Bukhara: historie, sfeer en geldperikelen
Door: Esther
Blijf op de hoogte en volg Esther
02 Oktober 2013 | Oezbekistan, Buchara
Maar genoeg historie, we beginnen de dag met een heerlijk ontbijt: eieren, een pannenkoek, brood, yoghurt, jam, kaas, pruimensap en koffie en thee. Het oude centrum van Bukhara is vrij compact, dus de bezienswaardigheden zijn allemaal aan te lopen. Ons guesthouse ligt naast het Lyabi Hauz, een complex rond een reservoir gebouwd in 1620 en gevoed door ondergrondse kanalen. Drie grote gebouwen staan nog rond het reservoir, namelijk de Khanakha moskee, Medrassa of Nadir Devan Beghi en de Kulkedash Medrassa. Medrassa’s zijn Islamitische leerscholen en bestaan uit een mooie voorgevel met daarachter een binnenplaats en allerlei kamers, waar nu geen leerlingen meer zijn, maar souvenirwinkels. Vooral de daken en koepels binnen zijn erg mooi om te zien.

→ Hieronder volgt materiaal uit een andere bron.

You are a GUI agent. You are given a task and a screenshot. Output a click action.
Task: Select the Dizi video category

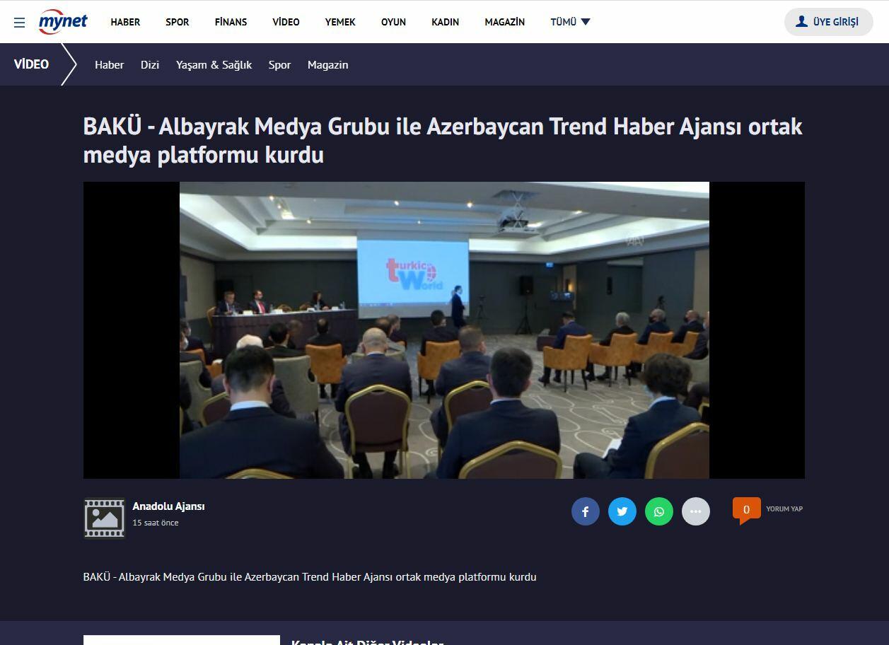150,64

Tijdens de Sovjet periode werden de medrassa’s gebruikt als hotel en bordeel. Hierna volgen we het kanaal westwaarts door een kleine overdekte bazaar tot aan het Samani Park. Hier zijn ook nog twee medrassa’s die we alleen van de buitenkant kunnen bekijken. Het park zelf is heel levendig, er is een permanent klein pretpark voor kinderen met een achtbaan en reuzenrad, en er worden optredens gegeven door een clown.

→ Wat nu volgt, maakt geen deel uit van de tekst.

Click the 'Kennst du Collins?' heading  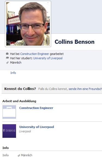pos(20,89)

Wij bezoeken het Ismail Samani mausoleum uit 905. De vierkante vorm is gebouwd als een belangrijk bouwwerk in Mekka en de koepel erboven symboliseert de hemel. Het is een millennium lang een van de heiligste plaatsen van Bukhara en een belangrijk pelgrimsoord. We lopen langs een reservoir en de oude stadsmuur de Kolkhoz Bazaar op. Net als in Tashkent is het hier erg druk en worden groente, kruiden, specerijen en andere levensmiddelen verhandeld. Wij kijken geanimeerd hoe de handelaren, veelal vrouwen, hun waar verkopen. Waar eten verkocht wordt kan ook gegeten worden, en niet veel later zitten we aan de sjasliek, brood en een salade van tomaat en komkommer. De Oezbeken kunnen het niet laten om ons aan te staren, dat is wel anders als in Kirgizië, terwijl ze hier toeristen gewend zijn.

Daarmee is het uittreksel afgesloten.